The five-person jury proposed 28 non-binding recommendations, including the creation of a group to develop and maintain standards and procedures for the live performance industry. A verdict of accidental death was returned. Radiohead released a statement praising the inquest as "constructive, thorough and fair-minded".

In October 2019, a second inquest was held in Johnson's hometown of Doncaster. The coroner, Nicola Mundy, found that inadequate technical advice and construction techniques were responsible for Johnson's death. Radiohead released a statement asking for "those others responsible to finally and publicly admit their part in this terrible incident".

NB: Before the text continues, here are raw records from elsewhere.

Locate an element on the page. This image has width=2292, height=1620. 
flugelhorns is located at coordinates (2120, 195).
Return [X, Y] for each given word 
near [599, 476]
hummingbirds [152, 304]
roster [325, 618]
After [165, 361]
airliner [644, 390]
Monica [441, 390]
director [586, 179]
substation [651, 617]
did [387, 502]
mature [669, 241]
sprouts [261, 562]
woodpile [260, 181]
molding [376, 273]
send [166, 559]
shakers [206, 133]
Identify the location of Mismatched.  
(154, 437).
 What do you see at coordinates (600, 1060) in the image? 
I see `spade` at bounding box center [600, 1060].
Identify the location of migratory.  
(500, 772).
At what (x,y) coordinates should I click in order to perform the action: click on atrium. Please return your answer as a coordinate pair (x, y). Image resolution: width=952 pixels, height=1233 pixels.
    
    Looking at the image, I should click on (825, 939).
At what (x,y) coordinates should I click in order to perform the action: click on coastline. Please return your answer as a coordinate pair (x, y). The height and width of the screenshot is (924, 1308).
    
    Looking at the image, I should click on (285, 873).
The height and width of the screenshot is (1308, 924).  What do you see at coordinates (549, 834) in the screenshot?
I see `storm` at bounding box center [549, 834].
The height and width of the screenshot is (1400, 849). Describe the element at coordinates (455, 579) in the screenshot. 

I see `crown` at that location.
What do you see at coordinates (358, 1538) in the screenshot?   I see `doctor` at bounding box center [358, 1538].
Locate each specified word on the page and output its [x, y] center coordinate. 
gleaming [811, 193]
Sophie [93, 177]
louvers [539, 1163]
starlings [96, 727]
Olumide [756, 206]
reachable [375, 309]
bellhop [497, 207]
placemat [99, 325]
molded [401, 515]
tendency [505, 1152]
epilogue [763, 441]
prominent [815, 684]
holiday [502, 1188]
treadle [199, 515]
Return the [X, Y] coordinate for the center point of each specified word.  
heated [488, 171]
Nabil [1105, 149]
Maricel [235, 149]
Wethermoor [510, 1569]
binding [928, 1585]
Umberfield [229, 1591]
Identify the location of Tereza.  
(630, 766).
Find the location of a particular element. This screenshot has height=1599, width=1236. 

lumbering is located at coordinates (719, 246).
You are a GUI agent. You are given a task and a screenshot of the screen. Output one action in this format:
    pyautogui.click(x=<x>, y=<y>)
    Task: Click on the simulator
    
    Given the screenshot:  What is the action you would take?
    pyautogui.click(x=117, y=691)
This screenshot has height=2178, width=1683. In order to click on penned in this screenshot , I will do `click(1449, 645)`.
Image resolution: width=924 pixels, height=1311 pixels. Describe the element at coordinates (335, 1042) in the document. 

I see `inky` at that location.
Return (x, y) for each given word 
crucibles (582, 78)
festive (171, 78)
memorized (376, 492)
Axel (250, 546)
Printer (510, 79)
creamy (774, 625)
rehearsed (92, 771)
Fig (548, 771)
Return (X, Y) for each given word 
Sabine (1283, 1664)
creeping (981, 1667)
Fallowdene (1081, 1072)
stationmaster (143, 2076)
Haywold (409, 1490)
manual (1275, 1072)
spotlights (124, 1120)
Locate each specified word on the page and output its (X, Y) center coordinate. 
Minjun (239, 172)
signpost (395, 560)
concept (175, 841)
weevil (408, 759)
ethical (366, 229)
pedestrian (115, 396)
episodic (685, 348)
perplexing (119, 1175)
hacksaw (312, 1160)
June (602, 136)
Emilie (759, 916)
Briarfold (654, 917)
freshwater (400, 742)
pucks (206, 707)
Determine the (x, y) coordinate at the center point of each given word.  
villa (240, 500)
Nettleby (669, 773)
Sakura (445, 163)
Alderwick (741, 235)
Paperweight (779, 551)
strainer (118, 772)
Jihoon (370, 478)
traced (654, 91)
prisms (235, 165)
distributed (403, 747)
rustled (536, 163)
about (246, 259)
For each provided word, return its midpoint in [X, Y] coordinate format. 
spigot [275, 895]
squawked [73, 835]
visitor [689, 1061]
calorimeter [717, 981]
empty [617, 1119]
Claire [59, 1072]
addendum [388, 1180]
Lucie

=== 2020 professional misconduct hearing ===
In November 2020, following a hearing, Professional Engineers Ontario found Cugliari guilty of professional misconduct and said he had not properly reviewed the stage construction. His license was revoked and the company that had authorised the construction was fined $5,000. In a statement, Radiohead said Cugliari had "acknowledged a catalogue of errors and negligence on his part". They said the admissions were eight years too late, as Cugliari had retired and was "seemingly beyond any legal recrimination".